→ What is required:
Locate each line in the listing below that contains the word "This" and copy those lines out. Treat uppercase and lowercase letters as different.

→ Provided data:
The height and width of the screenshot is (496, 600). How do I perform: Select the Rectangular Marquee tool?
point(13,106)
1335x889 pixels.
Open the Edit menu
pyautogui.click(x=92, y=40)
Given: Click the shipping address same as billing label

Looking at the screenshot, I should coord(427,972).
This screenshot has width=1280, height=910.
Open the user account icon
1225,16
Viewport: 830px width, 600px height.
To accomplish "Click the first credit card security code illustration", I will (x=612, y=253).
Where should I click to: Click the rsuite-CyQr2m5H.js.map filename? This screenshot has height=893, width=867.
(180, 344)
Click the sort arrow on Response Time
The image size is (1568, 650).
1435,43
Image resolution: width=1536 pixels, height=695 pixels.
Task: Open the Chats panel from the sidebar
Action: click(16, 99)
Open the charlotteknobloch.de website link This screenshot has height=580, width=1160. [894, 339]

→ Task solution:
This screenshot has width=1280, height=910.
Where should I click to: Click the rsuite-CyQr2m5H.js.map filename? This screenshot has height=893, width=867.
Open the charlotteknobloch.de website link This screenshot has height=580, width=1160. [894, 339]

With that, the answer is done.